Future of Schools

Schools, board members ask: Are Indiana's grades fair?

Schools across Indiana received their report cards today, with the state rating the highest scorers an “A” and the lowest laggards an “F,” terminology well known to the schoolchildren they serve.

But unlike the grade a student receives from a teacher, the state’s grades are not based on daily interactions and observation but on complex mathematical formulas.

This year, perhaps more than ever before, there are reasons to ask: is your school’s grade fair?

“I think it’s worth looking at,” board member Andrea Neal said. “I’m very uncomfortable with the formula.”

Two big problems plagued this year’s grading results: test administration and unpredictability.

Testing woes

Almost 80,000 ISTEP online test takers in May experienced glitches that caused their screens to freeze, or otherwise slowed or stopped their exams. Some schools with widespread glitches have raised concerns that their grades were adversely affected. ISTEP is the backbone of Indiana’s accountability system. Student test scores in grades three through eight are central to judging students, teachers and schools. The number of students who pass and the amount of growth they make over the prior year help determine a teacher’s raise and job security and a school’s A to F grade.

But after last spring’s testing problems, many Indiana educators have raised questions about whether they and their schools can be fairly judged on this year’s scores.

Christel House Academy today was the first school to push back on its grade when it received an F after more than five years of A grades. School officials said their data showed more than 90 percent of students whose grades went from passing to failing had faced online testing trouble. About 40 percent of Christel House’s test takes faced online glitches, but the school’s appeal was denied.

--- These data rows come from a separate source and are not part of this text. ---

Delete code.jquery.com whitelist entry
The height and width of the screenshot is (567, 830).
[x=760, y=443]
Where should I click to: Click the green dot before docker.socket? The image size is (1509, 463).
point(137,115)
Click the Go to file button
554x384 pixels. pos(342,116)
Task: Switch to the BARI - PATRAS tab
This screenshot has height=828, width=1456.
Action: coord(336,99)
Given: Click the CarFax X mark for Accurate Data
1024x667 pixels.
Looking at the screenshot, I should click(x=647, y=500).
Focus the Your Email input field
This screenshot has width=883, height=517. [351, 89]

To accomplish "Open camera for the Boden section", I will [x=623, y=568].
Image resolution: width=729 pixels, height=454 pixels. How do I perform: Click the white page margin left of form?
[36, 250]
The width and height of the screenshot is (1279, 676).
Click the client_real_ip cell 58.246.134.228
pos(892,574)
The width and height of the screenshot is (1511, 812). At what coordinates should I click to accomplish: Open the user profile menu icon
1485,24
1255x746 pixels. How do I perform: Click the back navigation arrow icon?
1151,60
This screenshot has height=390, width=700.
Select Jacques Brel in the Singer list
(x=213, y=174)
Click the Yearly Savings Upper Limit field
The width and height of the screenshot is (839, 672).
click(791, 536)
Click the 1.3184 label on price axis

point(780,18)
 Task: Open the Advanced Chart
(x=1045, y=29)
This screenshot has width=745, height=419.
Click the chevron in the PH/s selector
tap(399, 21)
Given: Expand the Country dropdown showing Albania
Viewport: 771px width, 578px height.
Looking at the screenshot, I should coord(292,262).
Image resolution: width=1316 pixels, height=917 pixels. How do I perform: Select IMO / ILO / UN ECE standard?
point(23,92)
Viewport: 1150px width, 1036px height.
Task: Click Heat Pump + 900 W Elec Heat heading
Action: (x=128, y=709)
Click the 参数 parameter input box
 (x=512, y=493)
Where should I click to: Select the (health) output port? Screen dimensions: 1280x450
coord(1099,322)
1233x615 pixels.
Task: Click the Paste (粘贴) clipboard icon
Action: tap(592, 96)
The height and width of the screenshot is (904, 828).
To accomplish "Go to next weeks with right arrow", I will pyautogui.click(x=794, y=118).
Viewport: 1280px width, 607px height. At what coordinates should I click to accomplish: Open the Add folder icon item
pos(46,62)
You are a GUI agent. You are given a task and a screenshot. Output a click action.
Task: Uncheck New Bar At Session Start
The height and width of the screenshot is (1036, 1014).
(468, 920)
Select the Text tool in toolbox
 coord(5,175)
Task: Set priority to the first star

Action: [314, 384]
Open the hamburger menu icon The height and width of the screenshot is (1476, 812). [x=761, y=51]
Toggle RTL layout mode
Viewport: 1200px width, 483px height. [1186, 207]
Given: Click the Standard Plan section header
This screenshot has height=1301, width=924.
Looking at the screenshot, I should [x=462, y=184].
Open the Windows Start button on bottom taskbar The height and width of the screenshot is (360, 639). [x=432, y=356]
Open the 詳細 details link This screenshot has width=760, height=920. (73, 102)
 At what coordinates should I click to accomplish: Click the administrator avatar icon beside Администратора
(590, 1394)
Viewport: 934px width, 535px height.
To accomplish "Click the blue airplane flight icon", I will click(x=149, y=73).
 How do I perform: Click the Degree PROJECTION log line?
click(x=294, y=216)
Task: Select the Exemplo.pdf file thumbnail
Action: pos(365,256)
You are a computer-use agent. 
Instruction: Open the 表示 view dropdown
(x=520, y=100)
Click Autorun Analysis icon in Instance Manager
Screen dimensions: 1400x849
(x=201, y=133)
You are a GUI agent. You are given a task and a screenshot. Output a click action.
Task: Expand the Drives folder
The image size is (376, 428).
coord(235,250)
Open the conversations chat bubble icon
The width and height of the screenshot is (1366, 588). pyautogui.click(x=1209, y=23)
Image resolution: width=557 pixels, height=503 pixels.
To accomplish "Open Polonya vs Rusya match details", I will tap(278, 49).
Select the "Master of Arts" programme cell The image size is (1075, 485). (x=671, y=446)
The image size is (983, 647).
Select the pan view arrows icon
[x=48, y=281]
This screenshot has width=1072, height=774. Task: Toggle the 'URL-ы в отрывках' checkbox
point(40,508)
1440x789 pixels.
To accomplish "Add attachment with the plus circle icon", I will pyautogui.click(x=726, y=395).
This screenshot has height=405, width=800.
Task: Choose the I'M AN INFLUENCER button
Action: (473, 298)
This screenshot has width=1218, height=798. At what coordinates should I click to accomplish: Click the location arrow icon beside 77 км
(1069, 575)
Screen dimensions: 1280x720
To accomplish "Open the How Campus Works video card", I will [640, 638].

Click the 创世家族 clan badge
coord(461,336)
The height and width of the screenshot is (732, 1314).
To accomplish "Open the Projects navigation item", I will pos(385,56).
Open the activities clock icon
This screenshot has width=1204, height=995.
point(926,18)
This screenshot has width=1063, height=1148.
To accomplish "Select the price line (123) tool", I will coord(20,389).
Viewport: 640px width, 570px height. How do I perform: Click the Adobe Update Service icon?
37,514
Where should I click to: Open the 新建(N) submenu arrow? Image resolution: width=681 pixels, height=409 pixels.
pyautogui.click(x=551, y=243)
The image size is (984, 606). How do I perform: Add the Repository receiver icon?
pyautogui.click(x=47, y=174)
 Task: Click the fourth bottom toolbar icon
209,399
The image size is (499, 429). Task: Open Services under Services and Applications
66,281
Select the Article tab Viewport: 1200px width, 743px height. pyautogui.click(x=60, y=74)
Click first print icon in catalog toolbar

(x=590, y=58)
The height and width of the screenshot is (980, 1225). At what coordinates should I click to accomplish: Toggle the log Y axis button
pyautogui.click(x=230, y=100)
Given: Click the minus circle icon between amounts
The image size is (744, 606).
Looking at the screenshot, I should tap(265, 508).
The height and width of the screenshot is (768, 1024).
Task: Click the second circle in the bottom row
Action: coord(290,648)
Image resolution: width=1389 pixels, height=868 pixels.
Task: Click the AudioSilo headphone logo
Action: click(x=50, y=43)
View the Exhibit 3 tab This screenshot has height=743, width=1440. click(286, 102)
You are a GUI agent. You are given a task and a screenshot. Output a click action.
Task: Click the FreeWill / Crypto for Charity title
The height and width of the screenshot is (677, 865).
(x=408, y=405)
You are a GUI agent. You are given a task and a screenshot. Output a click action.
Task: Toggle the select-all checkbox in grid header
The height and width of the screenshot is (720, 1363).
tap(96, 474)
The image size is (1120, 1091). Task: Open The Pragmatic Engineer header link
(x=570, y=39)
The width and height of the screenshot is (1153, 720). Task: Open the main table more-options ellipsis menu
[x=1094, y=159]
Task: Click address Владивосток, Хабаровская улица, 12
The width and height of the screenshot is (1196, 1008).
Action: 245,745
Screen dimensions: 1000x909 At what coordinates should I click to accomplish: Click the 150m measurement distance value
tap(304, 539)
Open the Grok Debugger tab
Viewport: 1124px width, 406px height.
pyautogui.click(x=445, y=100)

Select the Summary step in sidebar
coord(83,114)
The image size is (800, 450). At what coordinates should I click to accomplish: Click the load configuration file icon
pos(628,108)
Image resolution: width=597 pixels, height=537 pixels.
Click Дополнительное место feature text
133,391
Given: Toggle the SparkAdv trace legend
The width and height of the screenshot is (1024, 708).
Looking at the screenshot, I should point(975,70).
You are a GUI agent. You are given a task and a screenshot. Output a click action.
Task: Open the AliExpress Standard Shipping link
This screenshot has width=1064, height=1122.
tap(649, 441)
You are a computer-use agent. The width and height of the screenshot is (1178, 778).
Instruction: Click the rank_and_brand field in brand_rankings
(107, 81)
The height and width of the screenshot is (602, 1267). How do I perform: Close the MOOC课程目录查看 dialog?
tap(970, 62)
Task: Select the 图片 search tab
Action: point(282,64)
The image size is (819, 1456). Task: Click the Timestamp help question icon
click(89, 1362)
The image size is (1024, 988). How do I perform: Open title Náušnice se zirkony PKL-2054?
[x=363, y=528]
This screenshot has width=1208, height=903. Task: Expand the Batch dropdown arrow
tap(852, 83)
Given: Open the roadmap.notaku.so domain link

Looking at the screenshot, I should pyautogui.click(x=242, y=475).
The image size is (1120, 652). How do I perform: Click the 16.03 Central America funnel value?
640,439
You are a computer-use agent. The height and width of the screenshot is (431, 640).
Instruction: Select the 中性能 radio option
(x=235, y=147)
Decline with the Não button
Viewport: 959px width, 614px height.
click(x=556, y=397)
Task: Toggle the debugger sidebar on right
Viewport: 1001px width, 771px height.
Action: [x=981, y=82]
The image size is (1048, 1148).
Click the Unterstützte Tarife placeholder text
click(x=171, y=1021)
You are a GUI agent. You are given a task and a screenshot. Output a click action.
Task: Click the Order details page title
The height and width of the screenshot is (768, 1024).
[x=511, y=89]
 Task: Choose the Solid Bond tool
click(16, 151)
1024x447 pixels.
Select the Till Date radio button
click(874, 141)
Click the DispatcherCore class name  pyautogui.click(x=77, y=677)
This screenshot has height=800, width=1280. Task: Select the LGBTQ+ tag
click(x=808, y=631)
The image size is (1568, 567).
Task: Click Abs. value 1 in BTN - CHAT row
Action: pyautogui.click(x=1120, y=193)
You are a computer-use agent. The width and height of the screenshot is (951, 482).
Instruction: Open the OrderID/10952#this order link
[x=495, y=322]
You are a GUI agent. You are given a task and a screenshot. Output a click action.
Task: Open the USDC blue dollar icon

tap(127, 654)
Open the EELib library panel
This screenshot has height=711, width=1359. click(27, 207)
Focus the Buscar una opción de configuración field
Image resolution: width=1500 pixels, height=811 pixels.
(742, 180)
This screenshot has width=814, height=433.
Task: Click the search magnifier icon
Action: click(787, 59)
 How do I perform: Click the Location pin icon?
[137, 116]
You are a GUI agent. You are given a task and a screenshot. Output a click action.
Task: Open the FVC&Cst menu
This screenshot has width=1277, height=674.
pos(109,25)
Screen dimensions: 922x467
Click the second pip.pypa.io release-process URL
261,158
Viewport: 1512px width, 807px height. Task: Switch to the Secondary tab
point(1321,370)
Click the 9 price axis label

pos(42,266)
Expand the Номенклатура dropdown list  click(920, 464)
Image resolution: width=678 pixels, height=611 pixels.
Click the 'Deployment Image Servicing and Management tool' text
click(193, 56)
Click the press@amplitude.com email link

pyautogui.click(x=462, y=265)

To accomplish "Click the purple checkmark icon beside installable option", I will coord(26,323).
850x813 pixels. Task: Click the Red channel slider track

State board member Dan Elsener said the school could now appeal to the state board.

“There’s some reason there’s an anomaly here,” he said. “There’s a whole cohort of schools that don’t like the grades they got because of testing interruptions.”

Elsner said there was little the board could do but approve the grades, despite concerns they might not be accurate for all schools, because an outside consultant determined that very few students were so affected by the glitches that their tests were invalid. That’s the only advice they have to go on, Elsener said.

State Superintendent Glenda Ritz said the education department doubled checked the data, going student-by-student to be certain any tests that should have been invalidated were not included in the school’s results. If all of the scores counted toward the grade were valid, then the state must affirm the grade, she said.

Claire Fiddian-Green of the Center for Education and Career Innovation, an education agency created by Gov. Mike Pence that has often been at odds with Ritz, this time backed her up.

“I’m comfortable they conducted a thorough process with all the right steps,” Fiddian-Green said.

Yet, there is every reason to believe student scores can be affected by unexpected interruptions, said Cynthia Roach, director of research, evaluation and assessment for Indianapolis Public Schools. Just 1,400 tests were invalidated because the state’s consultant determined they were adversely affected, but Roach believes there were probably more students who should have had higher scores.

“It’s almost impossible for a student to take a test and score higher than what they know,” she said. “But it’s very easy to score lower than what they know. Everything affects kids.”

Even the consultant who evaluated the testing problems for Indiana last summer acknowledged that there was no way to definitively identify all students who likely would have had higher scores, Roach said.

Roach told the story of one IPS principal who reported a huge problem with frozen computer screens during ISTEP testing that plagued the students in her school’s gifted class. Afterward questions lingered about how the school’s grade could have been affected, even though those students were likely to pass either way.

“They did fine but was the freeze enough to affect their ability to get high growth?” Roach said. “Who knows?”

Unpredictability

When schools make drastic swings, such as from A one year to F the next or from F to A, a common explanation is that there have also been big changes in the school, such as an influx of new students or heavy turnover of teachers, Roach said.

But in some cases, Indiana schools that have seen none of those sorts of changes are unable to explain sudden reversals of fortune. More than a handful of schools making such big shifts makes even the state’s superintendent, Ritz, wonder if the problem is with the system, not the schools.

“A good system will show you have a school improving or a school not improving but not extremes like we are currently seeing in the current model,” she said.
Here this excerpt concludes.